**GOAL OF THE EXERCISE:**
Write out the line with "Open the three-dot more options menu" and each line after it to the end of the material, exactly as they appear and with nothing else.

********************

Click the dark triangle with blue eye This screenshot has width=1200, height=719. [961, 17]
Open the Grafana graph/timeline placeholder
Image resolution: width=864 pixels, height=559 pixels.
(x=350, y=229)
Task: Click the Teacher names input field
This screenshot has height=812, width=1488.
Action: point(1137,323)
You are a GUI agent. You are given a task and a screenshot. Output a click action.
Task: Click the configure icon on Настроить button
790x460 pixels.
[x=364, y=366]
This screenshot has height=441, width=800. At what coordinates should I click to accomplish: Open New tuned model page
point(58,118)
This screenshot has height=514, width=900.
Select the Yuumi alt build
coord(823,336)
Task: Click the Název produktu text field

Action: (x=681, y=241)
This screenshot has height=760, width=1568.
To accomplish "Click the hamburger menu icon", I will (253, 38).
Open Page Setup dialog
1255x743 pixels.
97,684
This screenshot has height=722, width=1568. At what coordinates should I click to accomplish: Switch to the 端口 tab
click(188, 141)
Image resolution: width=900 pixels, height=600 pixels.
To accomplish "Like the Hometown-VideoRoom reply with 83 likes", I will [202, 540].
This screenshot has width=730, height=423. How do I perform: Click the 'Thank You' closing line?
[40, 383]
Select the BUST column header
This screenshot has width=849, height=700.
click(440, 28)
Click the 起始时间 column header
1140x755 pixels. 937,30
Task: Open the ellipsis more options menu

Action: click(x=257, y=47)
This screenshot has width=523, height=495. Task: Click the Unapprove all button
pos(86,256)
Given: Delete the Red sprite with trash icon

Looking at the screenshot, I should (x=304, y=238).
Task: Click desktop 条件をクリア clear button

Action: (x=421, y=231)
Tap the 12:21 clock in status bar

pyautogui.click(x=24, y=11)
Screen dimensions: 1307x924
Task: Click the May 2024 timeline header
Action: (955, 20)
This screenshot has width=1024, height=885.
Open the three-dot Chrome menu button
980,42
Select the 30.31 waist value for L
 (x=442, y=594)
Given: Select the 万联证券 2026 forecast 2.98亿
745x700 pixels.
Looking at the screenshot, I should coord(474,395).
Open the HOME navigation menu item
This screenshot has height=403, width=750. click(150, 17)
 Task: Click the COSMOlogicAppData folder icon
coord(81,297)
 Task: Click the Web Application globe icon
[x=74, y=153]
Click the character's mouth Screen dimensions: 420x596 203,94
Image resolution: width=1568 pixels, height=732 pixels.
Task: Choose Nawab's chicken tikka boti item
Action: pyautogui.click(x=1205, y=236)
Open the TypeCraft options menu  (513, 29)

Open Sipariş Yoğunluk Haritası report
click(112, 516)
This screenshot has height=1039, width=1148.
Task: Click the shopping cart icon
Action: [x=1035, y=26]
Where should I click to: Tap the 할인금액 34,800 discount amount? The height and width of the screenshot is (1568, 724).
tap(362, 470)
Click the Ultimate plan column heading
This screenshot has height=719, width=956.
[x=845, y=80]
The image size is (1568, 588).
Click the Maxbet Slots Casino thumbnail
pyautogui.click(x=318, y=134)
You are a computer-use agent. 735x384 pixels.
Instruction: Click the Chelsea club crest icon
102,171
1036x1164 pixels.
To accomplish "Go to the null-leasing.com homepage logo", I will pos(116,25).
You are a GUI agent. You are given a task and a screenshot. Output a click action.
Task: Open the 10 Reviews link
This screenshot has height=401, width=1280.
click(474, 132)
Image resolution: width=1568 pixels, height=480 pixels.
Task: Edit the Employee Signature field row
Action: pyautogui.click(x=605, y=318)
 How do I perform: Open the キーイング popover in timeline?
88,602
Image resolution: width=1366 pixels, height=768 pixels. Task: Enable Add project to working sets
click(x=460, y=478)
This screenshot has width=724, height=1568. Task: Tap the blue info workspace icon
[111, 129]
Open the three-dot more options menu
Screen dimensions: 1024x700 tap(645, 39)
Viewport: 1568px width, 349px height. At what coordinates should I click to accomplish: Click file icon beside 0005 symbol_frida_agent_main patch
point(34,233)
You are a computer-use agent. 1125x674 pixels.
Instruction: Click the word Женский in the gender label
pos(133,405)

********************

**ANSWER TO THIS EXERCISE:**
Open the three-dot more options menu
Screen dimensions: 1024x700 tap(645, 39)
Viewport: 1568px width, 349px height. At what coordinates should I click to accomplish: Click file icon beside 0005 symbol_frida_agent_main patch
point(34,233)
You are a computer-use agent. 1125x674 pixels.
Instruction: Click the word Женский in the gender label
pos(133,405)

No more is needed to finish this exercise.